Hmmm… Seems it’s not just sovereign wealth funds looking for a better return than U.S. Treasury paper.  So is the U.S. agency that (in theory anyway) backs traditional corporate pension plans.

The government-sponsored body that insures the pensions of 44m
Americans is to dramatically increase its investments in risky assets
such as equities and real estate as it tries to avoid the need for a
taxpayer bailout.

The move by the Pension Benefit Guaranty
Corporation, which suffers a $14bn (€9.5bn, £7.2bn) deficit, was
announced on the President’s Day public holiday yesterday when most
Americans enjoy a day off. It will see the corporation roughly double
its investment in equities, to 45 per cent of its total assets.

new strategy represents a big shift for the corporation, which has
previously sought to minimise its risk by putting most of its
investments into safer but lower-yielding bonds, rather than equities.

Real estate?  I presume that means commercial real estate… but these days, it hardly matters from the standpoint of return.  Or lack thereof.
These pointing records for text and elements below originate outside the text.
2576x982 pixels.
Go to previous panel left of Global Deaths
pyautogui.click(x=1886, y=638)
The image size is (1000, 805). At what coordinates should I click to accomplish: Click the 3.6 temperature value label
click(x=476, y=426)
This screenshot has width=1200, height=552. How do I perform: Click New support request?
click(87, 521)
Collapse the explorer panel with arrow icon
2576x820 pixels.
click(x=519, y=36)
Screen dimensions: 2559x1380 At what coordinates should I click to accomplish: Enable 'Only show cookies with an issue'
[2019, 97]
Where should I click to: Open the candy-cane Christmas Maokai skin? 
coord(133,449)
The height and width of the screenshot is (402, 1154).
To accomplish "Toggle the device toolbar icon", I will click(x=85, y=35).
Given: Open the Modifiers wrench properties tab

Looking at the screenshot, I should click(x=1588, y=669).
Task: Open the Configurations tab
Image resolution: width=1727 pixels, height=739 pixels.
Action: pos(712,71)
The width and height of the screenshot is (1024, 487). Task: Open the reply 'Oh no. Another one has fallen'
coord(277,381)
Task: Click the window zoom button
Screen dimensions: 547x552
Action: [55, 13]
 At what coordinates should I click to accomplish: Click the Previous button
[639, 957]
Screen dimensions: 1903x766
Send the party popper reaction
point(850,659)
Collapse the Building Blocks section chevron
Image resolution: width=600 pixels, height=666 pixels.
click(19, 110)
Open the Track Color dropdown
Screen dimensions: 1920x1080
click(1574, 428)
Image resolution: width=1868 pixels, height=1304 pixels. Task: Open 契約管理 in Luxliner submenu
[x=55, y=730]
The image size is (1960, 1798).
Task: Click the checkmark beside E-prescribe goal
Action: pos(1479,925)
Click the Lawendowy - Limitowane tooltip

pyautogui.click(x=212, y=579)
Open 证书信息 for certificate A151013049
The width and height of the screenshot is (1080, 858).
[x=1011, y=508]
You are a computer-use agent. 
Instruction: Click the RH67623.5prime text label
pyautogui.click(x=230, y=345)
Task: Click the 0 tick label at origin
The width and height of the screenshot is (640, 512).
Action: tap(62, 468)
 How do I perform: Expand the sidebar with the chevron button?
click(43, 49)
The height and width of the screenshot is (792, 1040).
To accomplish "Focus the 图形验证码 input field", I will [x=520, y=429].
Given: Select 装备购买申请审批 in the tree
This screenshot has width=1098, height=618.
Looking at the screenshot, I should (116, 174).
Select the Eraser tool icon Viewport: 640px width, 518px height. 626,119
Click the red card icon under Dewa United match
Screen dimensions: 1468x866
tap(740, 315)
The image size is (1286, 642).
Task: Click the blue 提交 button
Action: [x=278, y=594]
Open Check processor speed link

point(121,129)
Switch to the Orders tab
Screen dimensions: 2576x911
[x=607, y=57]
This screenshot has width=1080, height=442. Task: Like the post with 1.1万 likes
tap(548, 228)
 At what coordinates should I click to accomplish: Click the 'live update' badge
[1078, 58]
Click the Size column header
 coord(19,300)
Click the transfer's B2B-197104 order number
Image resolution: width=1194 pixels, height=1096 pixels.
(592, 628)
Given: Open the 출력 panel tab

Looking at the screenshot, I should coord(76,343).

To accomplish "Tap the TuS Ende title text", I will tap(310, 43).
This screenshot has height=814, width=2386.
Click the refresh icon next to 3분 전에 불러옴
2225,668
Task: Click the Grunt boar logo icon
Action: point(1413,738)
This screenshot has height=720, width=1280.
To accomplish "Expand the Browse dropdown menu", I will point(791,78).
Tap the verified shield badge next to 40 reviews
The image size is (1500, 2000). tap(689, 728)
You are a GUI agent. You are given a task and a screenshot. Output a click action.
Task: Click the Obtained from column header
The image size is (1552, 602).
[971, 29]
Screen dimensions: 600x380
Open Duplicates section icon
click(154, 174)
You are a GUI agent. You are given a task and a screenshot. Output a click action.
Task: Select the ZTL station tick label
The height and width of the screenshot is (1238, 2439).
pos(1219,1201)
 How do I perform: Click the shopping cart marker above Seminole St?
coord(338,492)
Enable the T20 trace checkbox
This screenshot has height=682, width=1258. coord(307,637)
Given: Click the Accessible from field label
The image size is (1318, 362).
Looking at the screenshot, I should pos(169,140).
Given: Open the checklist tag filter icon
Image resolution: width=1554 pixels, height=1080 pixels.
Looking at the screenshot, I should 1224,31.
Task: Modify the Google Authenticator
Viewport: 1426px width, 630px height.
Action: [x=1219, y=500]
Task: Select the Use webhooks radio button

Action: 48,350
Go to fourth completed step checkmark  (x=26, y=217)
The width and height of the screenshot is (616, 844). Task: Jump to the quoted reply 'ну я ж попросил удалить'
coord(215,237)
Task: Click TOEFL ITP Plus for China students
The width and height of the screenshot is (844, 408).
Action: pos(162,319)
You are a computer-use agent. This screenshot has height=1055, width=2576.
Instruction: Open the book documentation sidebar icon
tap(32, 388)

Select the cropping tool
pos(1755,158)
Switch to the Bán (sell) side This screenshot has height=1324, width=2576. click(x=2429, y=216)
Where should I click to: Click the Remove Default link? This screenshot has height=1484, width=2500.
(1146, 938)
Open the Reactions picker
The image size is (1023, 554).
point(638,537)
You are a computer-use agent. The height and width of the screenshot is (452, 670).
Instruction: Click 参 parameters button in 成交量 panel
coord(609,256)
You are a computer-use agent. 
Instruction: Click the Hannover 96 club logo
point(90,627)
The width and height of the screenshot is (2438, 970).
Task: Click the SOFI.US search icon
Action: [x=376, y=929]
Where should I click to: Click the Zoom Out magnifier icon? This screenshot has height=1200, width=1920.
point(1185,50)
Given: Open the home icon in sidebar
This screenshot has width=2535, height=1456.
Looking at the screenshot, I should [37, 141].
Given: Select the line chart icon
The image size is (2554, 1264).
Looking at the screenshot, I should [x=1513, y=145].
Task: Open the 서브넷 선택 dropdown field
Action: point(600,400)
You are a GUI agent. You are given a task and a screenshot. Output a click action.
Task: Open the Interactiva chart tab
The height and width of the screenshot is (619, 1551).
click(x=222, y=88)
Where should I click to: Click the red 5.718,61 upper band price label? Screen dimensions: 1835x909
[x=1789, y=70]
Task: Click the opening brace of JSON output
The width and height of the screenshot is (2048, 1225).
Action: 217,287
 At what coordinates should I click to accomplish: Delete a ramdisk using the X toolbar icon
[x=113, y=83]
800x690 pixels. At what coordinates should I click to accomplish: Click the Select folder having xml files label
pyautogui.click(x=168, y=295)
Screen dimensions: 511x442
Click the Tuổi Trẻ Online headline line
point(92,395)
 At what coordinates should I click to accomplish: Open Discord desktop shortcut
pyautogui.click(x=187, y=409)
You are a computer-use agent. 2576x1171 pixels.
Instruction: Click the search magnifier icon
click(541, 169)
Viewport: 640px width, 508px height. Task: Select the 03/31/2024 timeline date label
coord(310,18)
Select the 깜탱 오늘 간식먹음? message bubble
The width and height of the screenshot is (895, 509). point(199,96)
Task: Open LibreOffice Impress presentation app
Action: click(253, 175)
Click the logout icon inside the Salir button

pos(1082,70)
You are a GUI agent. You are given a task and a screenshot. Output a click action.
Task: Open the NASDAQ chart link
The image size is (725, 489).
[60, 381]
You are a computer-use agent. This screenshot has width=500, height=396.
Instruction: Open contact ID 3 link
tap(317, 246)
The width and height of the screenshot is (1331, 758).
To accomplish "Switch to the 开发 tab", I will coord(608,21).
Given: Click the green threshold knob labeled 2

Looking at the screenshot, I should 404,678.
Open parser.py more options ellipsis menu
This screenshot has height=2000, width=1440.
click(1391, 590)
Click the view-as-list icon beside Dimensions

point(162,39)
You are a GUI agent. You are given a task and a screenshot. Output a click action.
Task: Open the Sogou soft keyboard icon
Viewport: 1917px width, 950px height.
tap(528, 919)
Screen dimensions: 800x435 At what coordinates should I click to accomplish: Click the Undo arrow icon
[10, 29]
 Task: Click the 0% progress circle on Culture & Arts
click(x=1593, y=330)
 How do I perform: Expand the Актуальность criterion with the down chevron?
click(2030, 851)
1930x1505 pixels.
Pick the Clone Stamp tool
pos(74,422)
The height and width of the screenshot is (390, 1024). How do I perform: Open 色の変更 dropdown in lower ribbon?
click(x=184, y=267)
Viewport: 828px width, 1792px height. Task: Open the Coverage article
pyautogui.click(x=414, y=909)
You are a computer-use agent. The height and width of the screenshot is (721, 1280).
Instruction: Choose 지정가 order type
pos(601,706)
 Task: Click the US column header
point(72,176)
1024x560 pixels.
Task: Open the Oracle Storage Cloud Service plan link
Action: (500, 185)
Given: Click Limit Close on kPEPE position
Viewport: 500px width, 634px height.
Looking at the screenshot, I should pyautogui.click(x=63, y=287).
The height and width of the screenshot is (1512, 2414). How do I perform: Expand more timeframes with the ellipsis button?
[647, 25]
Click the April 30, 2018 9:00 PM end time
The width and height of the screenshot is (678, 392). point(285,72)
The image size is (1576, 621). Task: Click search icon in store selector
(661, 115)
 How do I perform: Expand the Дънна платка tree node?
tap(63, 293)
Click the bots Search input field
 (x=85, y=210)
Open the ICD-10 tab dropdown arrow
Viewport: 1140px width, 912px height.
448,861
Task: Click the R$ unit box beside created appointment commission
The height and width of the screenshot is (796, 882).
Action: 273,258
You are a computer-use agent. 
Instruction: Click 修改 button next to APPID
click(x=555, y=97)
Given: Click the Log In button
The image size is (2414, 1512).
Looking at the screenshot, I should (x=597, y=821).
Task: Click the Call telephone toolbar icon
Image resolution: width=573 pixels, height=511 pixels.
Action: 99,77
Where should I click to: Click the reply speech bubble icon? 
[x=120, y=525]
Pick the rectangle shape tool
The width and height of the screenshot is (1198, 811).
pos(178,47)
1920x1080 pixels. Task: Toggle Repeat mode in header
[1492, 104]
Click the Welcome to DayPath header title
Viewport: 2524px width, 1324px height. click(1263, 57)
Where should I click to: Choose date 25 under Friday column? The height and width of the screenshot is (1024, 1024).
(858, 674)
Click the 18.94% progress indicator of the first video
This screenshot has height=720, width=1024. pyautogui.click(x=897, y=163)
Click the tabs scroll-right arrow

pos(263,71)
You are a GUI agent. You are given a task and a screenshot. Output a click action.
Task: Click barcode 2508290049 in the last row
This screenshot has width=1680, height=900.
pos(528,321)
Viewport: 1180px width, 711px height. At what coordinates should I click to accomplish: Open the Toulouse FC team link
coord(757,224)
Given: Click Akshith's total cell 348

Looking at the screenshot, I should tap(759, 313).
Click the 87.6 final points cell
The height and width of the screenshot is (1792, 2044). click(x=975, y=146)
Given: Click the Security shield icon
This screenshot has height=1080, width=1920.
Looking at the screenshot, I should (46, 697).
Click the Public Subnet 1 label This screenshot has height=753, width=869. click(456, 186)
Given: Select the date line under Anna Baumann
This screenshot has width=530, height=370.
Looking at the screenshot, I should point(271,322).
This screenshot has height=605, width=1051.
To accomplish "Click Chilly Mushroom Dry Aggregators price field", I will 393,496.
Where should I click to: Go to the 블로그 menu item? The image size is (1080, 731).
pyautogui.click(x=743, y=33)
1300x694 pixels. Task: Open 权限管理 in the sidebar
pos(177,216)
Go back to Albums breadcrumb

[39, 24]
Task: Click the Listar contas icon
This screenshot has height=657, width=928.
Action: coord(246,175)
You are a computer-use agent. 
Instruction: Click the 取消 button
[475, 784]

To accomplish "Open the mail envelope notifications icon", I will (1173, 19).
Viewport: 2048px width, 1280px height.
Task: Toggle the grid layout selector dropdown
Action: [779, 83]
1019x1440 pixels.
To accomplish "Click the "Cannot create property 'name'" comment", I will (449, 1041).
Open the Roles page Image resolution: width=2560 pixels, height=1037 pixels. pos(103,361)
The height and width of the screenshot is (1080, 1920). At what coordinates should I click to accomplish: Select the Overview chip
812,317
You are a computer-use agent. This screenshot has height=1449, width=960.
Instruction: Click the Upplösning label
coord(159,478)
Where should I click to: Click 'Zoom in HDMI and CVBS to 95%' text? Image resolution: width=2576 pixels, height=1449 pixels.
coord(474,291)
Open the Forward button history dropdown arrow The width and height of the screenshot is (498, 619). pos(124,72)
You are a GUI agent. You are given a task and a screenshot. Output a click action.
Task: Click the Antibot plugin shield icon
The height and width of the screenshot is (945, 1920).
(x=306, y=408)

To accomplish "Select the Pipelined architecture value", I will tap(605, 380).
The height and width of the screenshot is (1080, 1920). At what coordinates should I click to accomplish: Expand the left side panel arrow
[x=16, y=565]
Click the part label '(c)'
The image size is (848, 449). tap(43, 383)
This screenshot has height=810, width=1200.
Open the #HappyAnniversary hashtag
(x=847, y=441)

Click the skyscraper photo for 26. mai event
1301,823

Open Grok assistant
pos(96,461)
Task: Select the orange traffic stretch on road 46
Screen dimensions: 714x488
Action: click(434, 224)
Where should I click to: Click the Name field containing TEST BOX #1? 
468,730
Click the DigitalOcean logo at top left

Charles Millard, director of the PBGC, said the plan offered a much
higher chance that the insurance fund would be able to earn enough cash
to meet all its commitments without having to ask employers for higher
contributions or taxpayers for a bailout.

Yeah, that’s rich.  Oh, check out the rest of its proposed allocation:

The PBGC, which also holds assets from schemes taken over from
insolvent employers, held 28 per cent in equities at the end of last

It will also allocate 45 per cent to a diversified set of
fixed-income assets, down from about 72 per cent at the end of 2007,
and 10 per cent to alternative investments including hedge funds.

Hedge funds?  That’s just swell.  2 and 20 for a return that in many cases is no better than the S&P.

If you’re among the lucky few who still hope to collect from a defined-benefit pension plan, you’d better hope it’s being well-run.  ‘Cause if it’s not, the PBGC won’t be coming to your rescue.